How Can I Raise My Serotonin Level Naturally?

Harsh reality, serotonin levelFeeling down? Or, anxious? Are your compulsive tendencies getting the best of you? Perhaps you have a serotonin deficiency. Serotonin is the main neurotransmitter that regulates our moods and is called the happy hormone. And, who doesn’t want to be happy? One way to raise serotonin is through antidepressant medications known as SSRIs (selective serotonin reuptake inhibitors). But, you do not need to rely on medications to raise your serotonin level.

SSRIs are the most common class of drugs used to treat depression and other mental health disorders like obsessive-compulsive disorder (OCD), panic disorder, various phobias, and anxiety disorders.

A recent study published in The Clinical  Journal of Psychiatry concluded that 69% of the patients taking SSRIs DO NOT suffer from major depressive (MDD) disorder and 38% never met the criteria for any of the conditions that SSRIs are approved to treat – MDD, OCD, panic disorders, phobias, and anxiety disorders.

In short, SSRIs are over-prescribed. And, they do have side effects like weight gain, loss of libido and sexual performance, can cause sleep disturbances, and much more.

Major depressive disorder is characterized by the presence of at least five of the following symptoms. There has to be symptoms for at least two weeks.

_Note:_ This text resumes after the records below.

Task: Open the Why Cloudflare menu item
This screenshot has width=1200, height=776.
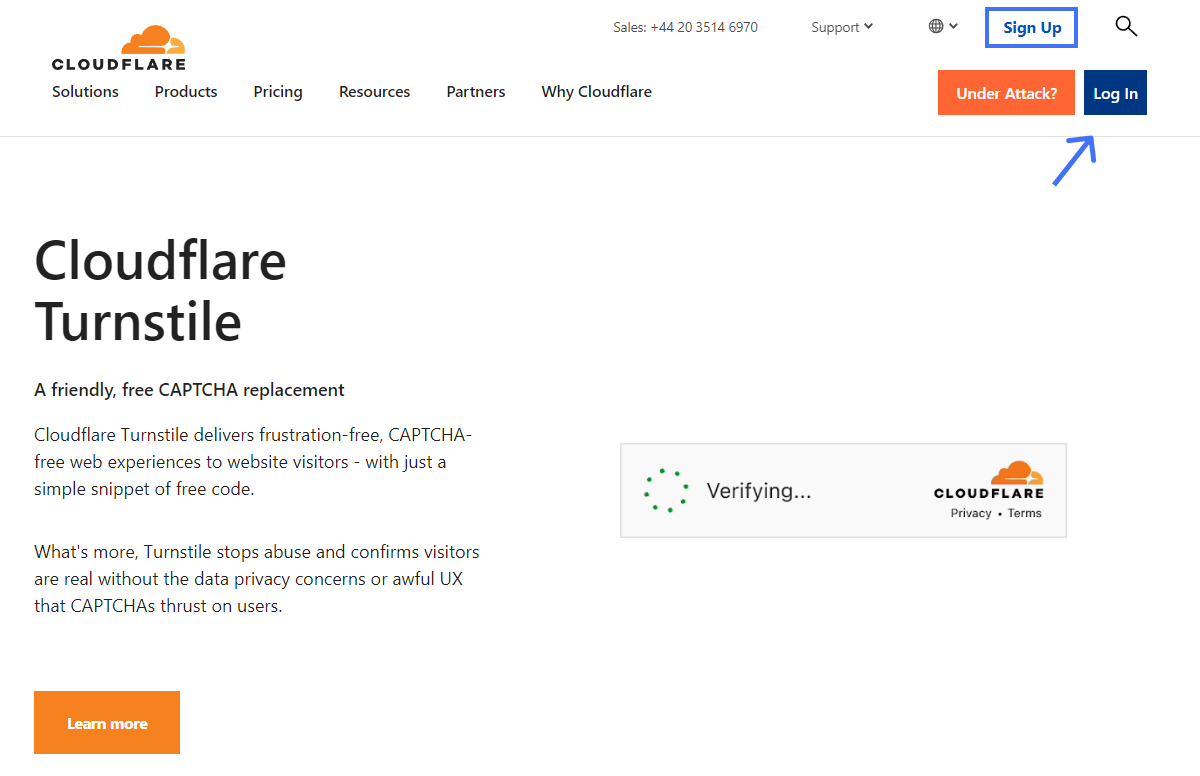Action: click(596, 92)
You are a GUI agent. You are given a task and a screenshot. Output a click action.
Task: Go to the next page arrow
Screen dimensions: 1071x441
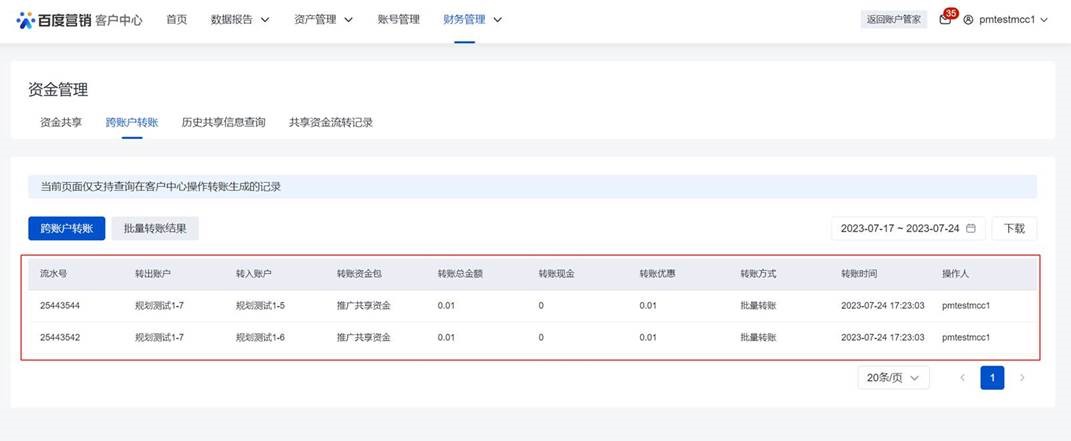tap(1022, 378)
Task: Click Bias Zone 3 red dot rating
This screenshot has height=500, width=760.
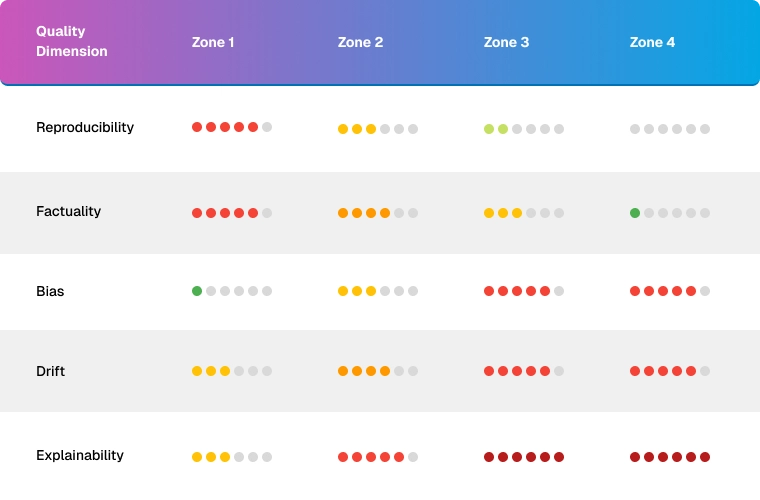Action: (x=517, y=291)
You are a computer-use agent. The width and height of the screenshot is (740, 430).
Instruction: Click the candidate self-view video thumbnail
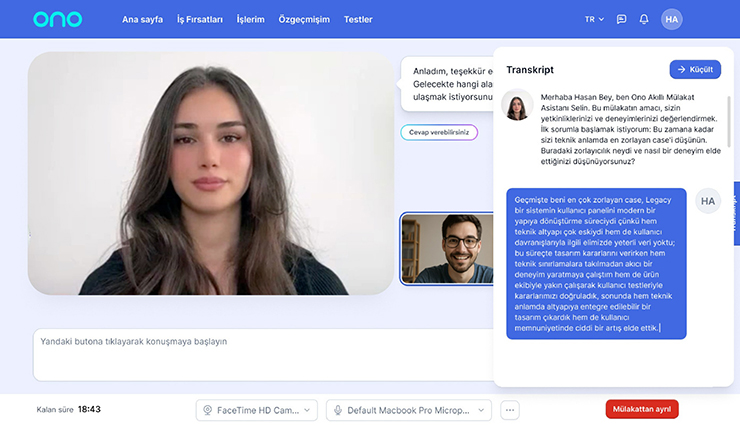[446, 249]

  • Fatigue or loss of energy almost every day
  • Feelings of worthlessness or guilt almost every day
  • Impaired concentration, indecisiveness
  • Sleep disturbance: either insomnia or hypersomnia (excessive sleeping) almost every day
  • Markedly diminished interest or pleasure in almost all activities nearly every day (called anhedonia)
  • Restlessness or feeling slowed down
  • Recurring thoughts of death or suicide
  • Significant weight loss or gain (a change of more than 5% of body weight in a month

Minor depression is characterized by presence of two to four symptoms for two or more weeks. Most people prescribed SSRIs for depression fall into the minor depression category where the risks of treatment may outweigh the benefits especially when there is a triggering event (loss of job or financial hardship) which is often time limited.

How SSRIs Work

SSRIs work by preventing serotonin from being metabolized. Metabolization of neurotransmitters and nearly every chemical in the body is a natural occurrence – it is supposed to happen. In other words, blocking the metabolization of a substance can have adverse effects.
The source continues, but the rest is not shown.